Das Vertrauen der Bürger in den Markt ist erschüttert: Fast zwei Drittel der Befragten trauen laut einer Studie insbesondere Anbietern von Finanzprodukten und Lebensmitteln nicht mehr.

Korrespondenten: Thomas Wüpper (wüp)

Auf dem Deutschen Verbrauchertag in Berlin entfachte die neue Studie des Dachverbands der Verbraucherzentralen (VZBV) am Montag einige Debatten. Die Botschaft, die VZBV-Chef Gerd Billen im Wahljahr an Bundeskanzlerin Angela Merkel und die versammelte Politprominenz richtete, war eindeutig: Die Politik muss mehr als bisher für die Verbraucher und ihren Schutz tun. Der Markt stecke in einer Vertrauenskrise, so lautet Billens Fazit der repräsentativen Studie, die die Verbraucherschützer vom Meinungsforschungsinstitut Infas durchführen ließen. Demnach vermuten fast zwei Drittel der Befragten, dass es im Finanzbereich (63 Prozent) und bei Lebensmitteln (62 Prozent) Missstände und Produkte sowie Anbieter gebe, die Verbraucher täuschen und schädigen können.

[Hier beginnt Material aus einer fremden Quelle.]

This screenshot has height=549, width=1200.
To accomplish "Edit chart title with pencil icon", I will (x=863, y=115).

Befragt wurden 1000 Bürger zu den Kriterien ihrer Kaufentscheidungen.

 

„Das Vertrauensdefizit ist groß“, sagt Billen. Es sei nötig, dass Staat und Wirtschaft gegensteuern, Verbraucherinteressen ernst nehmen und für mehr Klarheit im Markt sorgen. Allerdings glaubt nur eine Minderheit, dass das wirklich gelingt und dadurch ein verbraucherfreundlicherer Markt entsteht. Nur 43 Prozent vertrauen in der Studie darauf, dass die Wirtschaft für Verbraucher nachteilige Produkte aussortiert. Und dem Staat traue das sogar nur noch jeder Dritte zu.

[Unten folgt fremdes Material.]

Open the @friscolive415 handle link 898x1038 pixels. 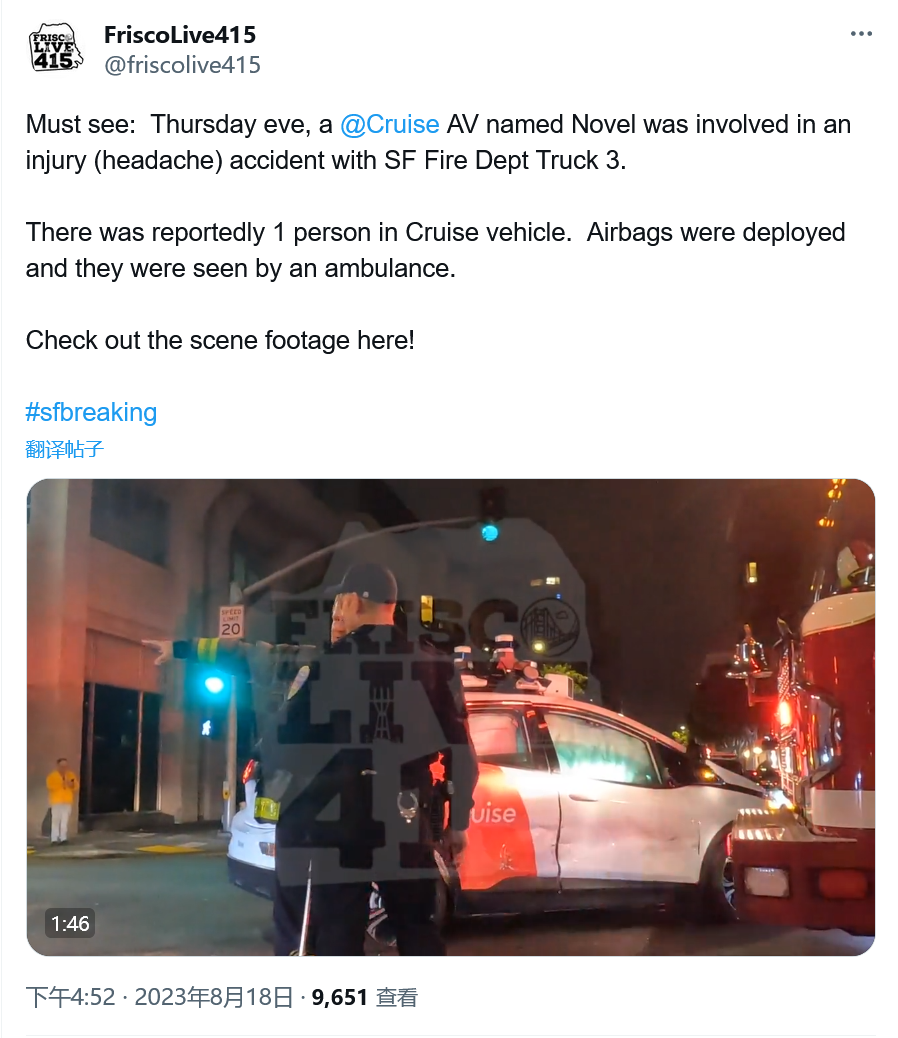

Die politischen Parteien haben den Verbraucherschutz offenbar zu wenig im Blick. Drei Monate vor der Bundestagswahl meint jeder vierte Befragte, keine Partei setze sich besonders dafür ein. Fast ein Drittel wusste gar keine Antwort. Mit 25 Prozent bekamen Bündnis 90/Die Grünen noch die meiste Zustimmung. Bei den Jüngeren bis 29 Jahren sind Union, SPD und Grüne fast gleichauf. „Wer Wähler als Verbraucher begreift und sie in ihrem Alltag stärkt, kann punkten“, sagt Billen. Die Parteien müssten ihr Profil schärfen und „mehr Verbraucherpolitik wagen“.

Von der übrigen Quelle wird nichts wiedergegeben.